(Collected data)

• • • •

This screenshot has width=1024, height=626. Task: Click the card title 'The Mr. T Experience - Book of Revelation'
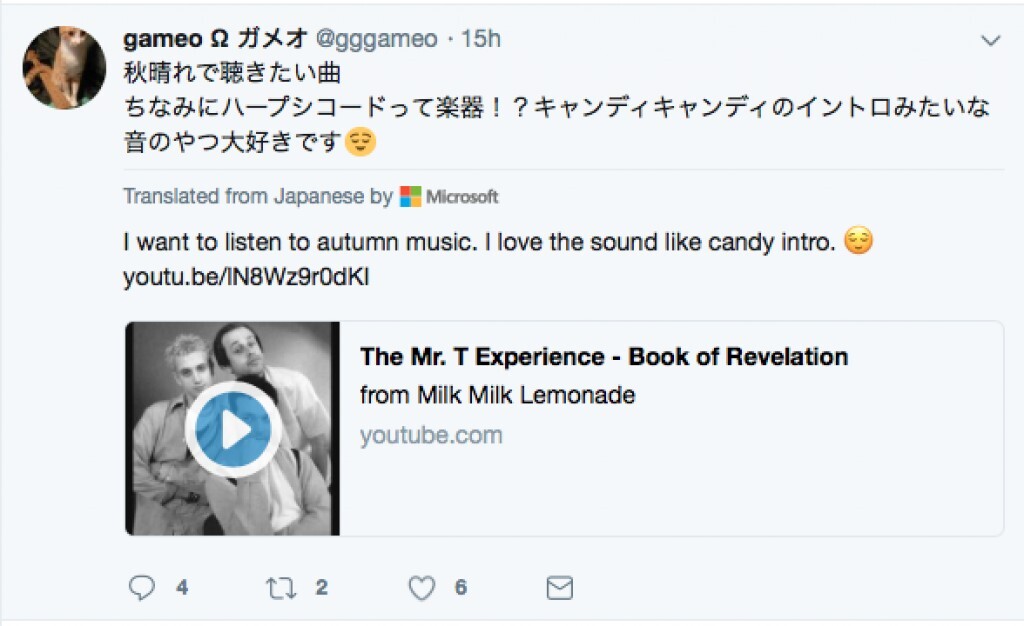tap(604, 357)
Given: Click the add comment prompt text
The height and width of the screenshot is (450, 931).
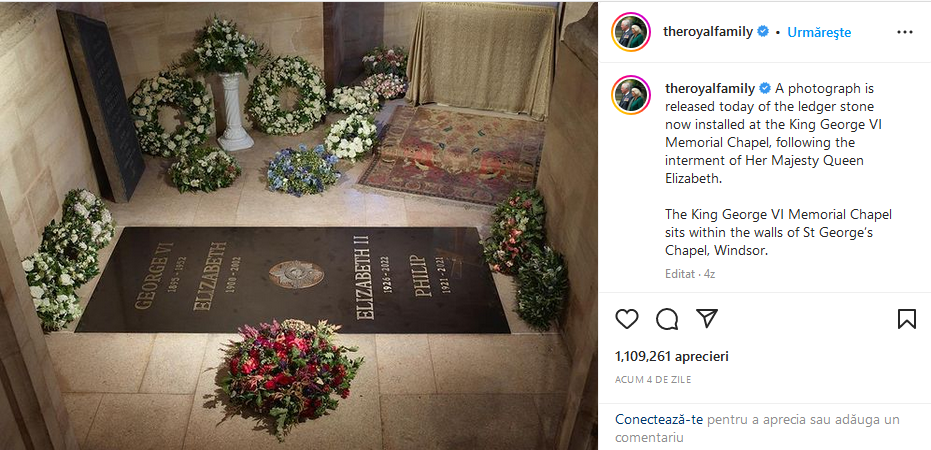Looking at the screenshot, I should click(758, 429).
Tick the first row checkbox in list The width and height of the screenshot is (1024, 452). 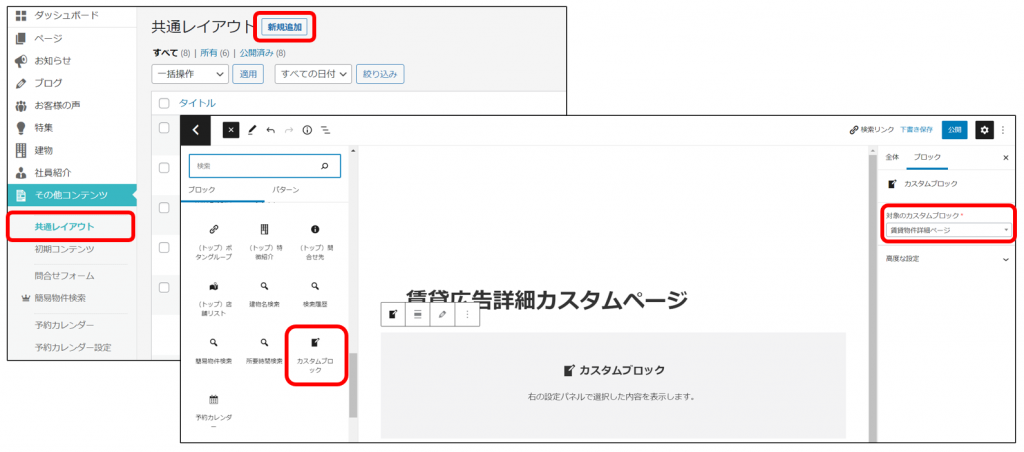[164, 127]
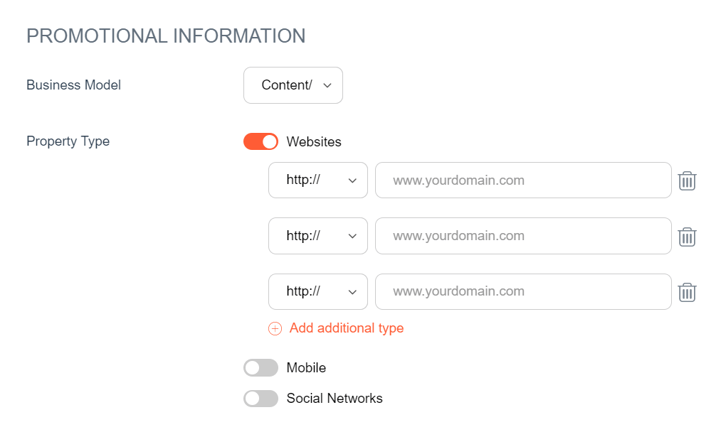Viewport: 726px width, 432px height.
Task: Enable the Mobile toggle
Action: (x=261, y=368)
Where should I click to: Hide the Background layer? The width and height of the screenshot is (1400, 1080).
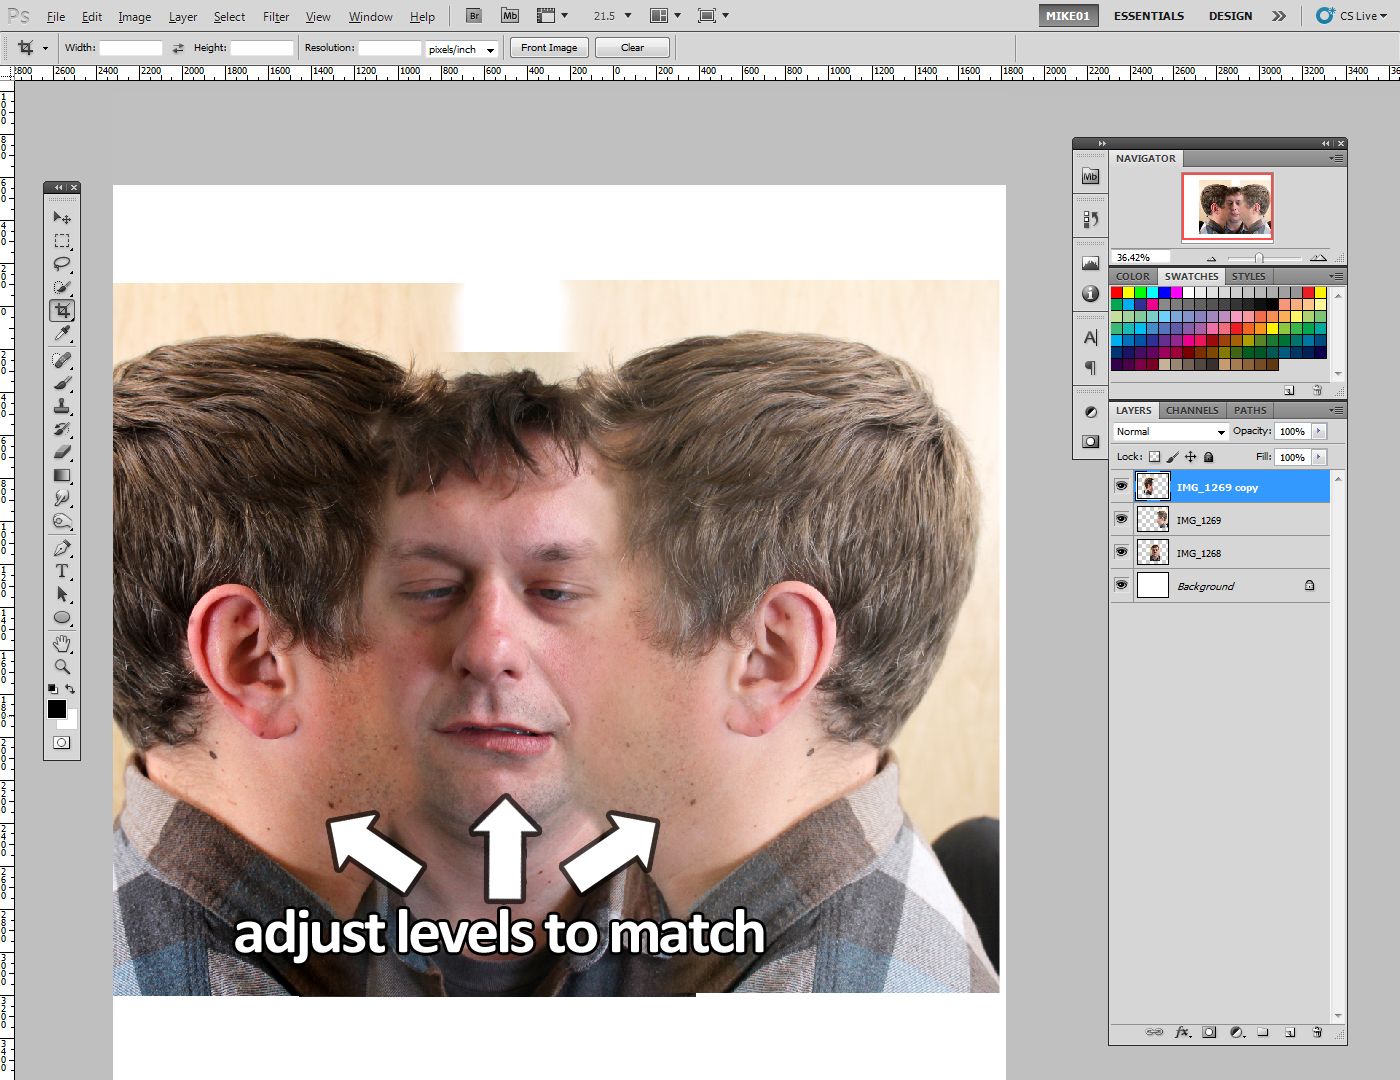coord(1121,585)
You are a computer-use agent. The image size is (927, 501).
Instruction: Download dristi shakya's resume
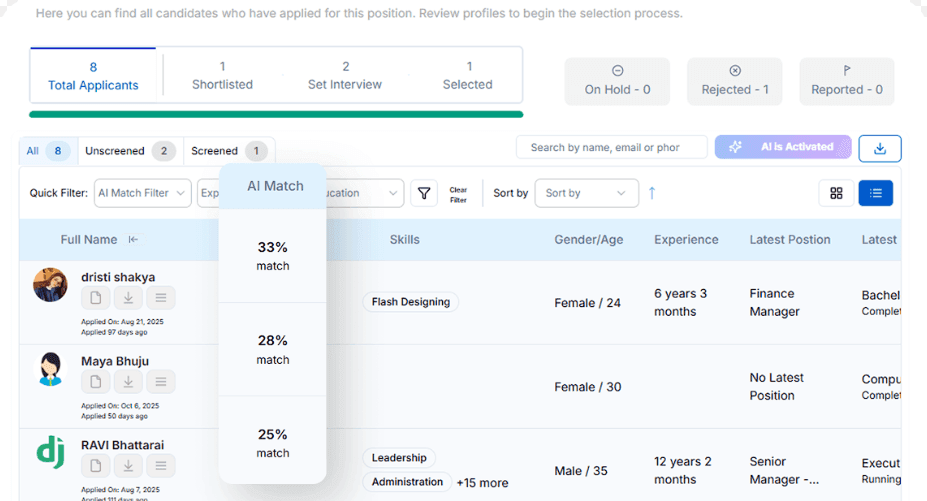tap(128, 297)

• • • •

→ **PROBLEM REQUIREMENTS**
Would you restate word for word only the lines from the line with "Where should I" to the last line above, with the pictures left out?

→ **EXPECTED ANSWER**
Where should I click to: Hide the Background layer? The width and height of the screenshot is (1400, 1080).
coord(1121,585)
You are a computer-use agent. The image size is (927, 501).
Instruction: Download dristi shakya's resume
tap(128, 297)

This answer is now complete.